§ **Problem requirements**: Please transcribe the part of the items that opens with the line containing "Task: Click the ERPNext home logo icon" and closes with the line containing "Action: (28, 30)", inclusive, reproducing each line unchanged and nothing beyond that span.
** Start of Source data **
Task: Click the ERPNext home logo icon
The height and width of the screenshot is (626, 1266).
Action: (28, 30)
** End of Source data **
** Start of Source data **
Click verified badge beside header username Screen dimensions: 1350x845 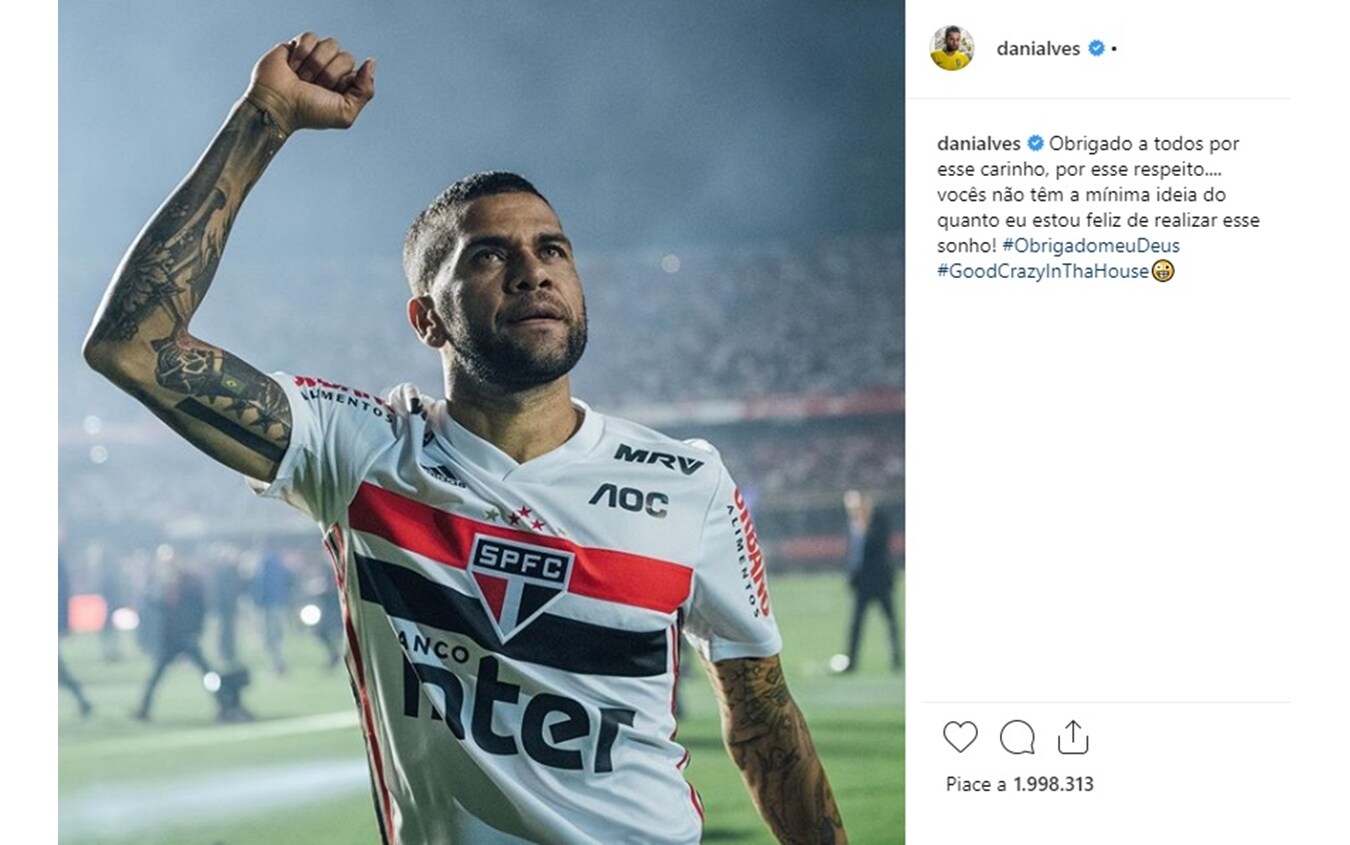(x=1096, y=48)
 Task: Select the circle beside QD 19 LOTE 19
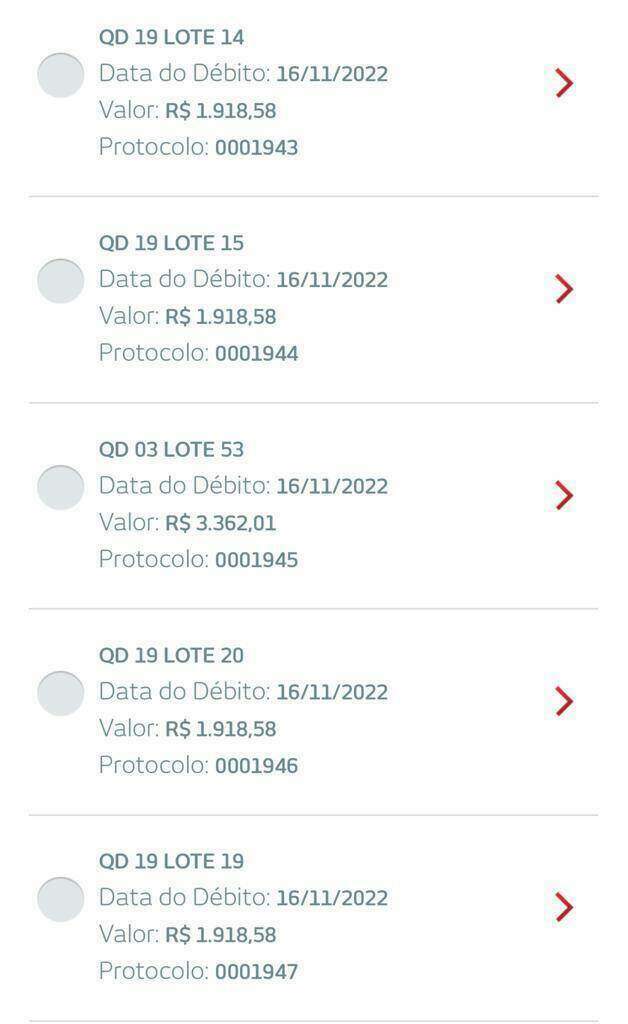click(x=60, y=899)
** End of Source data **
§ **Final result**:
Task: Click the ERPNext home logo icon
The height and width of the screenshot is (626, 1266).
Action: (28, 30)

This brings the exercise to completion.